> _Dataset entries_

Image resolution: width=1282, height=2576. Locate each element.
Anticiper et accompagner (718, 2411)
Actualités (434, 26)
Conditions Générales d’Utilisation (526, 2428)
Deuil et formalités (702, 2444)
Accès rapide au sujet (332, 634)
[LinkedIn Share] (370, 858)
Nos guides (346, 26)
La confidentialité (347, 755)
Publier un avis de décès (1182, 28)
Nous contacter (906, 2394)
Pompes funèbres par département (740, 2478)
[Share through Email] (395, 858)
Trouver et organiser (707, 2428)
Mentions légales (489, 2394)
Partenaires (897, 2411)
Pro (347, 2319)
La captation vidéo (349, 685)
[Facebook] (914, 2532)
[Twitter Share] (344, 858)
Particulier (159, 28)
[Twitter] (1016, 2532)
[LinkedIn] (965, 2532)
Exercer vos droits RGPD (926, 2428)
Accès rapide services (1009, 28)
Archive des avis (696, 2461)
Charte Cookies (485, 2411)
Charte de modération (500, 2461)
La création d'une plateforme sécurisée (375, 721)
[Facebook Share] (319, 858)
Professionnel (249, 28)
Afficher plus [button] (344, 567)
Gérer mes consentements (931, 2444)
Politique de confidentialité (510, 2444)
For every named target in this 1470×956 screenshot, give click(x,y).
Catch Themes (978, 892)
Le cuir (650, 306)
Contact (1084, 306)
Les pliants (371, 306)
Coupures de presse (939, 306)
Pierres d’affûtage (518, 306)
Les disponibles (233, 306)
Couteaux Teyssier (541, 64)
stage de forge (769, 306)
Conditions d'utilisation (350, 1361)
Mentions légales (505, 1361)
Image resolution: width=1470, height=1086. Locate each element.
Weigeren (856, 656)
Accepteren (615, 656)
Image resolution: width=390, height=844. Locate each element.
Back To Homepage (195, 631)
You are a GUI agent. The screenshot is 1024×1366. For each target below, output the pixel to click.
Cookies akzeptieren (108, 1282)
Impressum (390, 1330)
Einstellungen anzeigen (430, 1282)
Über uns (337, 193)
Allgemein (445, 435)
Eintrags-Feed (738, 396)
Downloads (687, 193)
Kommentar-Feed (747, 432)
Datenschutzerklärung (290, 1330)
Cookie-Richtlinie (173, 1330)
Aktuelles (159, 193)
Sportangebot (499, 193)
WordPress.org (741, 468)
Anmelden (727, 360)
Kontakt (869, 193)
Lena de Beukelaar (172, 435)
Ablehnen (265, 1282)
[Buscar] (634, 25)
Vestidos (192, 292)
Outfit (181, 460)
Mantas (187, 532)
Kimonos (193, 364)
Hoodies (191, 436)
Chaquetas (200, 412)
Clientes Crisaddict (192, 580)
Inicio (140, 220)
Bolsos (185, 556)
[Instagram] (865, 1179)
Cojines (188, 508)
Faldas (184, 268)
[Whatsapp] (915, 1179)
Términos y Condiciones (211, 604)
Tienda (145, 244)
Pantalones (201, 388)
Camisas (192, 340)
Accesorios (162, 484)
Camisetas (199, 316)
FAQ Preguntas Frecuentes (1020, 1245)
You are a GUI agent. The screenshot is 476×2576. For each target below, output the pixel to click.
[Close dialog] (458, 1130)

> _Assigned task_
Only those lines of the entries above that run from the line containing "Actualités (434, 26)" to the line containing "Les disponibles (233, 306)", both included, should be transcribed exactly.

> _Problem solution_
Actualités (434, 26)
Conditions Générales d’Utilisation (526, 2428)
Deuil et formalités (702, 2444)
Accès rapide au sujet (332, 634)
[LinkedIn Share] (370, 858)
Nos guides (346, 26)
La confidentialité (347, 755)
Publier un avis de décès (1182, 28)
Nous contacter (906, 2394)
Pompes funèbres par département (740, 2478)
[Share through Email] (395, 858)
Trouver et organiser (707, 2428)
Mentions légales (489, 2394)
Partenaires (897, 2411)
Pro (347, 2319)
La captation vidéo (349, 685)
[Facebook] (914, 2532)
[Twitter Share] (344, 858)
Particulier (159, 28)
[Twitter] (1016, 2532)
[LinkedIn] (965, 2532)
Exercer vos droits RGPD (926, 2428)
Accès rapide services (1009, 28)
Archive des avis (696, 2461)
Charte Cookies (485, 2411)
Charte de modération (500, 2461)
La création d'une plateforme sécurisée (375, 721)
[Facebook Share] (319, 858)
Professionnel (249, 28)
Afficher plus [button] (344, 567)
Gérer mes consentements (931, 2444)
Politique de confidentialité (510, 2444)
For every named target in this 1470×956 screenshot, give click(x,y).
Catch Themes (978, 892)
Le cuir (650, 306)
Contact (1084, 306)
Les pliants (371, 306)
Coupures de presse (939, 306)
Pierres d’affûtage (518, 306)
Les disponibles (233, 306)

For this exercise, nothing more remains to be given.